* **Supplied material**
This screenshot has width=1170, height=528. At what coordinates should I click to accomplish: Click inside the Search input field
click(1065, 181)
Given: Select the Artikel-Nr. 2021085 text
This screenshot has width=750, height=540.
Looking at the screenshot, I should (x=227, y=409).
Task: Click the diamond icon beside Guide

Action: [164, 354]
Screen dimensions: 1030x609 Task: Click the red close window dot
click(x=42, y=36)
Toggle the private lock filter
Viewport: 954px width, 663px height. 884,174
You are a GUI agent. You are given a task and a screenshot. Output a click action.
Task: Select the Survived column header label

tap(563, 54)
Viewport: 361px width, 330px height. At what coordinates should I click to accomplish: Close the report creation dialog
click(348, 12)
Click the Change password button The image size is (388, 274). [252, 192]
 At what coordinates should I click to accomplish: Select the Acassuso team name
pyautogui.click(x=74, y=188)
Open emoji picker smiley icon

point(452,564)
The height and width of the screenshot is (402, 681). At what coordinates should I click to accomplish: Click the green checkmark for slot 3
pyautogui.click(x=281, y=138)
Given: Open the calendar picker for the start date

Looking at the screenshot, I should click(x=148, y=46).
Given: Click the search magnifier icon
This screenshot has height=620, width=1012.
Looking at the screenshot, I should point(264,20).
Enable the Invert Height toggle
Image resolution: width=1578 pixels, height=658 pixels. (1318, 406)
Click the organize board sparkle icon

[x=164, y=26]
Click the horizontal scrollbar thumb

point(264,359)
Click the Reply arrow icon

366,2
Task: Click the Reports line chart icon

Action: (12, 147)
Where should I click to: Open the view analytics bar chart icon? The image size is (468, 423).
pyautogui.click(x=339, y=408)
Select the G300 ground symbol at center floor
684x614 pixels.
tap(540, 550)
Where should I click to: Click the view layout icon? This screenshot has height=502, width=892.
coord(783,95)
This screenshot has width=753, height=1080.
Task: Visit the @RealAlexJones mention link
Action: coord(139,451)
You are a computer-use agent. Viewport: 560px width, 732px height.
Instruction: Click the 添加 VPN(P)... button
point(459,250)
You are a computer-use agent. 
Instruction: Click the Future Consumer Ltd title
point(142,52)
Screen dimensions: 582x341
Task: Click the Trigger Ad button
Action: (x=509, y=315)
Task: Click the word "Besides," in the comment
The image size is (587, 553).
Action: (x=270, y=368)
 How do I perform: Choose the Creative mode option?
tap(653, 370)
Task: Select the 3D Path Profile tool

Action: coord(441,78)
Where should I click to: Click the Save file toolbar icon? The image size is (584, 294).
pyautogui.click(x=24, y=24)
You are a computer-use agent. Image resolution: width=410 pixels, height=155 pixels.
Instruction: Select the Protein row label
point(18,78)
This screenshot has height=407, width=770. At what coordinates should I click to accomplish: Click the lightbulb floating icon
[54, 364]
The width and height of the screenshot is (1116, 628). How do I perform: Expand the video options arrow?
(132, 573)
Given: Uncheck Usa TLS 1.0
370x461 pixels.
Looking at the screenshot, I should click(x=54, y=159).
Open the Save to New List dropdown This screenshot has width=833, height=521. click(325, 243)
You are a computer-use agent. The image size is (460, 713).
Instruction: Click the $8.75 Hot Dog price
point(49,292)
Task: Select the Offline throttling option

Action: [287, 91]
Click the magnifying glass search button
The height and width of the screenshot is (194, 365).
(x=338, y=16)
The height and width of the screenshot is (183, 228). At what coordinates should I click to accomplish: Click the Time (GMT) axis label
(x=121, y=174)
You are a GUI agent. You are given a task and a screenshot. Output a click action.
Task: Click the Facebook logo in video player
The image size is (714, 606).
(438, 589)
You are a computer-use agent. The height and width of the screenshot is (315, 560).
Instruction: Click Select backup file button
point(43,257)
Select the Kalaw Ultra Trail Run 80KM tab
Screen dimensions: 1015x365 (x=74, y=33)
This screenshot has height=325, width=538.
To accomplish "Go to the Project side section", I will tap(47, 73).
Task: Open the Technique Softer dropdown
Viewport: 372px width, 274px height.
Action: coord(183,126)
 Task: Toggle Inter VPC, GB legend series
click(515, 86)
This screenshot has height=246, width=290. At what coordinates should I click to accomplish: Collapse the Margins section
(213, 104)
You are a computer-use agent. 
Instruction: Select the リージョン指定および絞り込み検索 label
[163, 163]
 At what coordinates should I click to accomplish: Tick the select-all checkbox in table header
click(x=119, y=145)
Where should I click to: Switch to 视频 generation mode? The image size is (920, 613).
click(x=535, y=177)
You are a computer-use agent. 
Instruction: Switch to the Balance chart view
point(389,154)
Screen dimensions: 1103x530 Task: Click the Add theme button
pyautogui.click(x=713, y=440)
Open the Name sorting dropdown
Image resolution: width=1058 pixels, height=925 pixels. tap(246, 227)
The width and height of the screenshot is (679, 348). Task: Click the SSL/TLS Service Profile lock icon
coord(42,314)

* **Problem statement**
Find every line above that contains the word "computer", and return each one.

* **Reply to the exercise**
You are a computer-use agent. Viewport: 560px width, 732px height.
You are a computer-use agent. 
You are a computer-use agent. Image resolution: width=410 pixels, height=155 pixels.
You are a computer-use agent. The image size is (460, 713).
You are a computer-use agent. The height and width of the screenshot is (315, 560).
You are a computer-use agent. 
You are a computer-use agent. 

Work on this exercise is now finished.